Aufgaben>
(1) Aus welchem Wort ist „Erker“ laut dem Text über den Gesichtserker entlehnt?
(2) Führe den Text über den Gesichtserker im Anschluss an seinen letzten Satz weiter.

Textauszug>

►

Dr. Gottfried Fischer, Wien

Der Gesichtserker
Niemals verlangte Philipp von Zesen (oder ein anderer Sprachpfleger) die „Verdeutschung“ von Nase zu Gesichtserker. Zesen (1619-1689) war ein eifriger Verdeutscher, und zwar so eifrig, daß ihn zeitweise sogar die „Fruchtbringende Gesellschaft“ rügte, die ihn aber dann schließlich doch als Mitglied aufnahm. Viele (nicht alle) seiner Verdeutschungen sind heute Allgemeingut unserer Sprache, wer würde heute noch über das Wort Abstand (vor Zesen: Distance) lachen? – Seine Gegner wollten sich über ihn lustig machen und erfanden die absonderlichsten Verdeutschungen (wie pelzerne Mausefalle statt Katze) und schoben sie ihm in die Schuhe. Besonders schlimm ist Gesichtserker statt Nase, weil Nase ohnehin ein deutsches Wort ist, Erker aber aus dem nordfranzösischen arquiere (gehört letztlich zu lat. arcus „Bogen“) entlehnt ist! Es handelt sich wohl um die genialste Propagandalüge aller Zeiten, denn selbst nach 300 Jahren glaubt jeder, auch berühmte Sprachwissenschafter, daß die Verdeutscher ihnen die Nase nehmen wollen.

◄

Datenauszug>
►

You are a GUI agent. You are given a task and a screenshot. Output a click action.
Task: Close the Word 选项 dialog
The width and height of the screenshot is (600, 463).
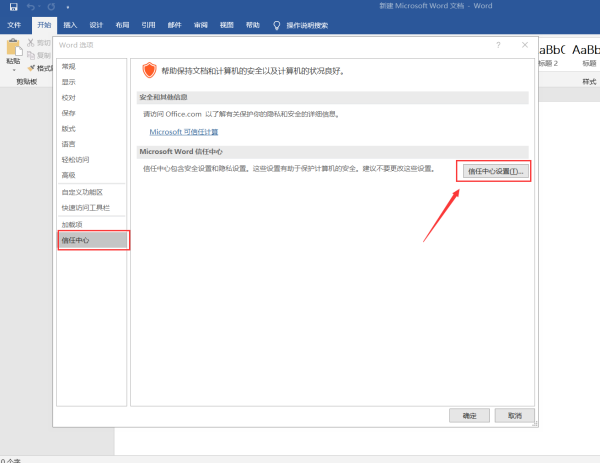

◄

Lösungen>
(1) Aus dem nordfranzösischen arquiere.

(2)
Dr. Gottfried Fischer, Wien

(skd) Der Schriftleiter des Vereins „Muttersprache“, des größten Sprachpflegevereins Österreichs /http://www.muttersprache.at/ hat eine neue Seite im Weltnetz geschrieben (im Aufbau). Wir bringen eine erste Auswahl. (ohne Gewähr).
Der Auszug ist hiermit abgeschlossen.